Table 5 Results of one-way sensitivity analyses
Notes: All costs are shown in Euros. F0-F2 is relating to hepatic fibrosis (stage of liver disease) (mild to moderate).
Abbreviations: CHC, chronic hepatitis C; SOF, sofosbuvir; SVR, sustained virological response.

Discussion

The use of SOF regimens substantially reduces the clinical burden of HCV disease. We decided to focus on SOF-based regimens because, today, it is the only pan-genotypic drug (backbone) available. Although several studies reported that SOF therapies are cost-effective,3944 the resources needed to treat a large number of patients with HCV/HIV infection could be challenging for the Regional Healthcare System. On the other hand, an average SOF-based regimen price that starts descending progressively from the level of €45,000 would save direct costs optimizing economic resources and bringing a return on investments in the mid-term, at the same time. SOF and sofosbuvir/ledipasvir joint reimbursed agreement is affected by a price/volume scheme leading to incremental economic payback when patient thresholds are achieved.45 In fact as stated in the National Drug Agency (AIFA) resolution published,46 Liguria region received its first amount of payback related to the usage of SOF-based regimens of €0.7 million starting to show benefit from the cost reduction.
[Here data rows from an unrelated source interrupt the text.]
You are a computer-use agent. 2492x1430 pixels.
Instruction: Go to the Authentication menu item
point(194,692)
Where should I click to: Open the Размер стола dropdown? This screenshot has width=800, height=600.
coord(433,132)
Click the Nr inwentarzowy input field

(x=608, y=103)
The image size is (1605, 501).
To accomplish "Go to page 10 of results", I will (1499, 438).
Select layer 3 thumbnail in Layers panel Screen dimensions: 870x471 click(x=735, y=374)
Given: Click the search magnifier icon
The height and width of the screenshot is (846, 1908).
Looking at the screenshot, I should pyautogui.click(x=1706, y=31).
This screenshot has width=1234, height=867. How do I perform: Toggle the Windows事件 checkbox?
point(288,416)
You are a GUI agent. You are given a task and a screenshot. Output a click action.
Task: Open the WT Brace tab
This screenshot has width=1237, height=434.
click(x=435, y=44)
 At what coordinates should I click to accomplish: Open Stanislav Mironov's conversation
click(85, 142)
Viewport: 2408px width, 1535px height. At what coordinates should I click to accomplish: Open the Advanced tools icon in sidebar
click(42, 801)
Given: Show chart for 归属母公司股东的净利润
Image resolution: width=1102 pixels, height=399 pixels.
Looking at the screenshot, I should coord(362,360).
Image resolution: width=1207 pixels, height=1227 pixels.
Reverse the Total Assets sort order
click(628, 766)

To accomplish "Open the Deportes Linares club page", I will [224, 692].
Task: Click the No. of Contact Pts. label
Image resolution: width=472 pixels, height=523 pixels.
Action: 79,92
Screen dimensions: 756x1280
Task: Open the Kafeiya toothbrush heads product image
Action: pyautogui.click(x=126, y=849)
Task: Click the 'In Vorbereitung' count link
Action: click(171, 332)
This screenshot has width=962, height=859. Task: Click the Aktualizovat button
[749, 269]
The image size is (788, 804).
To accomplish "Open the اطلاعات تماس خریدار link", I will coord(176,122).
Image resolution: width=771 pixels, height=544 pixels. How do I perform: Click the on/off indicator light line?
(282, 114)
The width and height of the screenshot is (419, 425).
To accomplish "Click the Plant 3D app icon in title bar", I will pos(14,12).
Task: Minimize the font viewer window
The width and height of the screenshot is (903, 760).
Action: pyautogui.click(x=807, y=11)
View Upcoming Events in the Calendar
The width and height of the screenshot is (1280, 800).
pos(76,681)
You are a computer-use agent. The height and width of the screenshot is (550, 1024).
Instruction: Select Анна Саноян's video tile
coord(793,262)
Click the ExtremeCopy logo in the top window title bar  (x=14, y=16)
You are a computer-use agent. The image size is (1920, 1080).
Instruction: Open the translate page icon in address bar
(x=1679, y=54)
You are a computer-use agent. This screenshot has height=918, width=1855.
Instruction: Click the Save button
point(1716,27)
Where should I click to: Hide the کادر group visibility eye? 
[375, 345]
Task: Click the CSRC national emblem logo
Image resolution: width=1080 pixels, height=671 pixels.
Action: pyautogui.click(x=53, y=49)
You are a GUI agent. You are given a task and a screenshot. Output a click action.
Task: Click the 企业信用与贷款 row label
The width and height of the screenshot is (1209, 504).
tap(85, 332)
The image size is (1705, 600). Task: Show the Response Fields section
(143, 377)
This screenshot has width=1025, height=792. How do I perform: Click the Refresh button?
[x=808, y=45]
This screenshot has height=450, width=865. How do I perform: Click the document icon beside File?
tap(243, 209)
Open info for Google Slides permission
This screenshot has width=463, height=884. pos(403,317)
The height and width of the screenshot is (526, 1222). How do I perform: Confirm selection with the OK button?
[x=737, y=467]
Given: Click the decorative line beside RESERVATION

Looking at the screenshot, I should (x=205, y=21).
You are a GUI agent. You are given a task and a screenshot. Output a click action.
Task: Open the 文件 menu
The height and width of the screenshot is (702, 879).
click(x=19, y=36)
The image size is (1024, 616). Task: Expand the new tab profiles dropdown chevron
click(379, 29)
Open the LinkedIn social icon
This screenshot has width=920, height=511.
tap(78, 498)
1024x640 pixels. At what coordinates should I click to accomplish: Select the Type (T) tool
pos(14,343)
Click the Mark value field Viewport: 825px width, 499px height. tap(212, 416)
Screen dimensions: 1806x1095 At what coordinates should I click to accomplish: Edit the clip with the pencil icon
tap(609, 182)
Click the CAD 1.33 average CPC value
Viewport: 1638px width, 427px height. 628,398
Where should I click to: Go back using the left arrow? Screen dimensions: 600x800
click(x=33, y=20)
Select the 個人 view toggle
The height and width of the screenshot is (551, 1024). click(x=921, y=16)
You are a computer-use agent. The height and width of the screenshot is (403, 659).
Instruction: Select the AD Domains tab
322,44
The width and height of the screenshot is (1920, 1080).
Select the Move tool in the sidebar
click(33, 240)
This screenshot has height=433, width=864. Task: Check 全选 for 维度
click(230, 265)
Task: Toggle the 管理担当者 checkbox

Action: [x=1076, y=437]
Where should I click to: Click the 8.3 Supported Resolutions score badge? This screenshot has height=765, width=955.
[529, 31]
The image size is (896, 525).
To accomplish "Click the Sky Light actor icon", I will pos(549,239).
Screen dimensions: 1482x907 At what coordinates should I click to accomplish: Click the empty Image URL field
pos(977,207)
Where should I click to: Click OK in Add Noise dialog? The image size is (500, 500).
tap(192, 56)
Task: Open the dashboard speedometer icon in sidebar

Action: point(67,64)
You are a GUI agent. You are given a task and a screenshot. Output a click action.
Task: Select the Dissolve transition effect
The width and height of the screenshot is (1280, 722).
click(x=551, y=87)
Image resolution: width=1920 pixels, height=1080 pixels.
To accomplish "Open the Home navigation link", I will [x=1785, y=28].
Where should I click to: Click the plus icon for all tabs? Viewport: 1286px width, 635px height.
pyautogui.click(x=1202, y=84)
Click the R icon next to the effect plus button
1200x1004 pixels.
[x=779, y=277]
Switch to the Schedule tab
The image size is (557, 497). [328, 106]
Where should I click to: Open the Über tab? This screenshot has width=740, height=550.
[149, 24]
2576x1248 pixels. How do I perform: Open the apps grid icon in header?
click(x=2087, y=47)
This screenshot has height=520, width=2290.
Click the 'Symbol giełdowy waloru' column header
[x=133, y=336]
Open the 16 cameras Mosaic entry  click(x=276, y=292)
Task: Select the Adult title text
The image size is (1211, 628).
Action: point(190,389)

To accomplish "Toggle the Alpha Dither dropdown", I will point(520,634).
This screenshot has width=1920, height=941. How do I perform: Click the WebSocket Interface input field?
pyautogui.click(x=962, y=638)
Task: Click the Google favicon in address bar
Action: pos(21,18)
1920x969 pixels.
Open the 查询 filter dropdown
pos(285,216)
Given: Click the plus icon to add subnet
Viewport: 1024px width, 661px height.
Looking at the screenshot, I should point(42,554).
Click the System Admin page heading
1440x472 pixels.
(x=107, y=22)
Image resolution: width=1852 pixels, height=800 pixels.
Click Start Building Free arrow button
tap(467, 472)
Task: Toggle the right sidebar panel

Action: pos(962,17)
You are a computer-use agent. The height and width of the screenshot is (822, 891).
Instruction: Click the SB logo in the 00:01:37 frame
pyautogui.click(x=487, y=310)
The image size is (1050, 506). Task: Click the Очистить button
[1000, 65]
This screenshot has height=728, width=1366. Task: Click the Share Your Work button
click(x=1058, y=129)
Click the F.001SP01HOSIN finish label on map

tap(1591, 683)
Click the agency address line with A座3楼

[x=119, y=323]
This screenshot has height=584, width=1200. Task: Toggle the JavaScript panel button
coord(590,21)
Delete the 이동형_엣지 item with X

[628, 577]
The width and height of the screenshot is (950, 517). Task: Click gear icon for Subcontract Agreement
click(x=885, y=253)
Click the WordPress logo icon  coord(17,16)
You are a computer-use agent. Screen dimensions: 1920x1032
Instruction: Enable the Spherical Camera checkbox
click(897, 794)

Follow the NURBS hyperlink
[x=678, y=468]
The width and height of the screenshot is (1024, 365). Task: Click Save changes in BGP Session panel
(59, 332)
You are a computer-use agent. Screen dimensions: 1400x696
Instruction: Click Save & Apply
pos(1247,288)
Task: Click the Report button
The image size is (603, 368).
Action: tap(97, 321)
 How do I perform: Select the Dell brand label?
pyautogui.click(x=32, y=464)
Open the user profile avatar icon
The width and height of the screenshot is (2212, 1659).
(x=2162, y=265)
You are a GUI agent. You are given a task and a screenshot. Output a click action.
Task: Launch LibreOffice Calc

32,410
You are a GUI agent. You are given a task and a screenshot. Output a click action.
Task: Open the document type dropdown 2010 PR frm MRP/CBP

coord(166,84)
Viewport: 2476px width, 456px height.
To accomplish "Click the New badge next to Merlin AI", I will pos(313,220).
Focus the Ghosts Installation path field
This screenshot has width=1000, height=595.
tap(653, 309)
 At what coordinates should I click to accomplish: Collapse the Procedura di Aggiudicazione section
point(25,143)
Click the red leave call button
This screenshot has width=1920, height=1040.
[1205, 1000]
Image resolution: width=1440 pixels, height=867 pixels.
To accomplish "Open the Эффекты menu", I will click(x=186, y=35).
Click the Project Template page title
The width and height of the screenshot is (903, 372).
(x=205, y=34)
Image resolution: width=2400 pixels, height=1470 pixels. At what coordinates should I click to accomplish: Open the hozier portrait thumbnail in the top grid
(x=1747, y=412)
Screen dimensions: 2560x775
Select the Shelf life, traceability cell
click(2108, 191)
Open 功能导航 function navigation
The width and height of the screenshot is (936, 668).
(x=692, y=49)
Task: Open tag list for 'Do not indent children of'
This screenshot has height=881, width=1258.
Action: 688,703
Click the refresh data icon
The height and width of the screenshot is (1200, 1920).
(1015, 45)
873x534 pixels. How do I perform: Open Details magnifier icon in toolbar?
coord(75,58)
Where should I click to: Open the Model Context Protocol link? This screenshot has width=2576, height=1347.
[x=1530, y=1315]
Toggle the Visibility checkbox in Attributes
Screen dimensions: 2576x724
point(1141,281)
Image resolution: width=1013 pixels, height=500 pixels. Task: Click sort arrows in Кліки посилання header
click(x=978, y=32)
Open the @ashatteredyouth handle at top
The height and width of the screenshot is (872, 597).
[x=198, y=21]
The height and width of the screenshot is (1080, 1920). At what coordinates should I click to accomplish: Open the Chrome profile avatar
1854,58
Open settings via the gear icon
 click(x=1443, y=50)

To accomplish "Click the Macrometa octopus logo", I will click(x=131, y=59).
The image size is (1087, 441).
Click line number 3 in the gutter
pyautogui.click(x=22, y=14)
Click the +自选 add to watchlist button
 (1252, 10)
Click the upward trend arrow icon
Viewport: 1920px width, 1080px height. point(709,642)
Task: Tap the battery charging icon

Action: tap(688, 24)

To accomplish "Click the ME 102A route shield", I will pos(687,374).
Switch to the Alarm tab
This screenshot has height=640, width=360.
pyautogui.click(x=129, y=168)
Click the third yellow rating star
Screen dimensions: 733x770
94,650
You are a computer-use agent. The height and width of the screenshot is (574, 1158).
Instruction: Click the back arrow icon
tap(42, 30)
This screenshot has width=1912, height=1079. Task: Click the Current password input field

Therefore, it is reasonable to assume that in the near future the real average cost of SOF-based regimens will be lower than the initial entry prices. Finally, the agreement signed between the company and the AIFA lasts 18 months47,48 as a consequence it will expire by mid-2016 leading to a new price negotiation. To our knowledge, this is the first study that evaluates the budget impact of SOF-based regimens for HIV/HCV-coinfected patients in Italy.

Our study presents some limitations. First, clinical disease progression and SVR rates included in our analysis by clinicians may differ in clinical practice; therefore, our study used only the best available evidence on treatment efficacy for this population. Moreover, this analysis assumed that the achievement of SVR was equivalent to a permanent cure of patients, which could overestimate the benefits of therapies. In addition, additional potential costs of failures related to adverse events and interactions were not calculated. We also did not include the future possibility of re-treatment with next generation of antiviral agents because of a lack of data at the time of this evaluation. A much more comprehensive evaluation may consider budget impact including new unknown mono-infected patients that may emerge through awareness campaigns aiming to eradicate the disease. This data showing the reduction of coinfection of HIV/HCV is a clear sign that in a five year period the target population could not increase.49 Finally, this analysis was focused just on the HCV issues of such patients; additional HIV drugs expense and related direct costs management were not considered but should be included by the Regional Healthcare System at the time of a comprehensive economic budget planning.

Conclusion

Given the high rates of SVR these results suggested that, in the Italian Healthcare System, SOF-based regimens’ price is a determinant and a predictor of the overall cost for the HCV management. At the average price per therapy of €12,000 over the next 5 years, SOF-based regimens are highly sustainable for the Healthcare System saving several million Euro of economic resource money needed to manage HCV in the HIV-coinfected population.

Disclosure

GC received an educational unrestricted grant from Gilead and speaking fees from ABBVIE, BMS, Gilead, and Janssen. AdB received speaking fees from ABBVIE, BMS, Gilead, and Janssen. The authors report no other conflicts of interest in this work.